**TESTO DI LETTURA:**
Ma sarebbe ingiusto considerare il problema della medicina d’urgenza in modo settoriale. Esso è la punta dell’iceberg di una crisi strutturale del sistema sanitario nazionale, un tempo fiore all’occhiello del nostro paese e tra i migliori al mondo, ma che oggi pare in ritardo rispetto alle modifiche epidemiologiche in atto.
Infatti, grazie ai progressi della medicina e delle condizioni di vita, nel nostro paese si vive di più, ma ovviamente aumentano gli anziani. In pratica viviamo di più, ma per più tempo avremo patologie croniche e assumeremo più farmaci. Una ricerca pubblicata su “Lancet” afferma che per i nati in Italia nel 2000 si prevede un’aspettativa di vita, per oltre il 50% di essi, di ben 102 anni.
E’ chiaro, quindi, che servono risposte più complesse. Invece ci si rivolge sempre di più ai Pronto Soccorso, che dovrebbero essere dedicati esclusivamente alle situazioni acute e alle emergenze, in buona sostanza perché altrove non si ha una risposta adeguata, soprattutto nei tempi, ad una richiesta sanitaria legittima.
Vero è che talvolta l’utenza non ricerca nemmeno il canale giusto (e questo è un problema nel problema), ma, per fare un esempio, se un paziente cronico deve sottoporsi ad un esame diagnostico e gli si propone un appuntamento a distanza di mesi, è evidente che è tentato di rivolgersi al Pronto Soccorso per avere una risposta più veloce al proprio bisogno sanitario, in modo certo formalmente improprio, sebbene la richiesta medica sia corretta.
Altro esempio, che mi riguarda più da vicino. Un paziente con attacchi di panico in crisi va in ospedale temendo di avere un infarto. E’ chiaro che se non si prende in carico con l’intervento di uno psichiatra o di uno psicoterapeuta la sua patologia reale, a distanza di qualche settimana tornerà al Pronto Soccorso, temendo nuovamente di non essere in grado di respirare,
E’ ingiusto poi prendersela con i medici di base i quali, a loro volta, sono sommersi di lavoro. In effetti, va ripensata la medicina territoriale nella sua globalità e, come si dovrebbe fare con le “case di comunità”, il medico di medicina territoriale dovrebbe essere affiancato, come avviene in altri paesi, dall’infermiere territoriale che agisce domiciliarmente, e dovrebbe essere molto rafforzato il lavoro in rete con gli altri specialisti.

**ATTIVITÀ:**
a. Aggiorna il tratto del testo di lettura da "Altro esempio, che" fino a "gli altri specialisti." e metti "medici di famiglia" al posto di "medici di base".
b. Elenca tutti i valori numerici scritti in cifre nel testo di lettura.

**DATI FORNITI:**

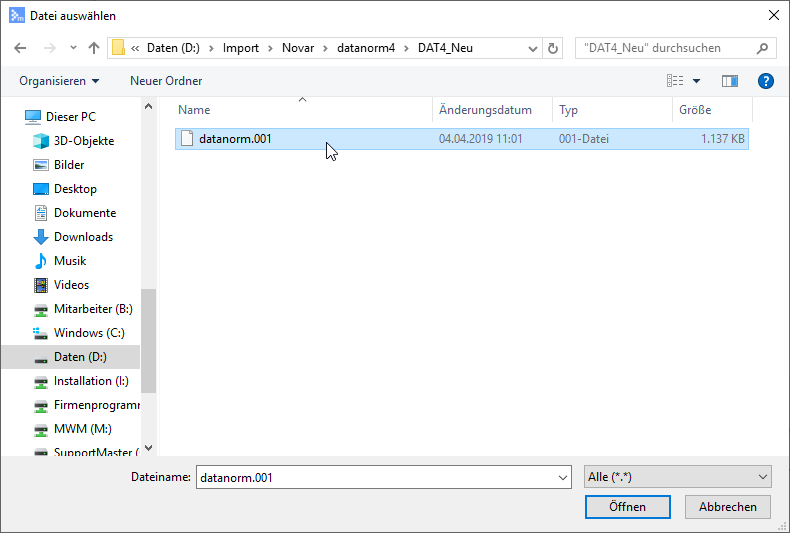The height and width of the screenshot is (533, 790).
Task: Click the change view layout icon
Action: click(x=676, y=81)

**RISPOSTE ATTESE:**
a.
Altro esempio, che mi riguarda più da vicino. Un paziente con attacchi di panico in crisi va in ospedale temendo di avere un infarto. E’ chiaro che se non si prende in carico con l’intervento di uno psichiatra o di uno psicoterapeuta la sua patologia reale, a distanza di qualche settimana tornerà al Pronto Soccorso, temendo nuovamente di non essere in grado di respirare,
E’ ingiusto poi prendersela con i medici di famiglia i quali, a loro volta, sono sommersi di lavoro. In effetti, va ripensata la medicina territoriale nella sua globalità e, come si dovrebbe fare con le “case di comunità”, il medico di medicina territoriale dovrebbe essere affiancato, come avviene in altri paesi, dall’infermiere territoriale che agisce domiciliarmente, e dovrebbe essere molto rafforzato il lavoro in rete con gli altri specialisti.

b. 2000, 50%, 102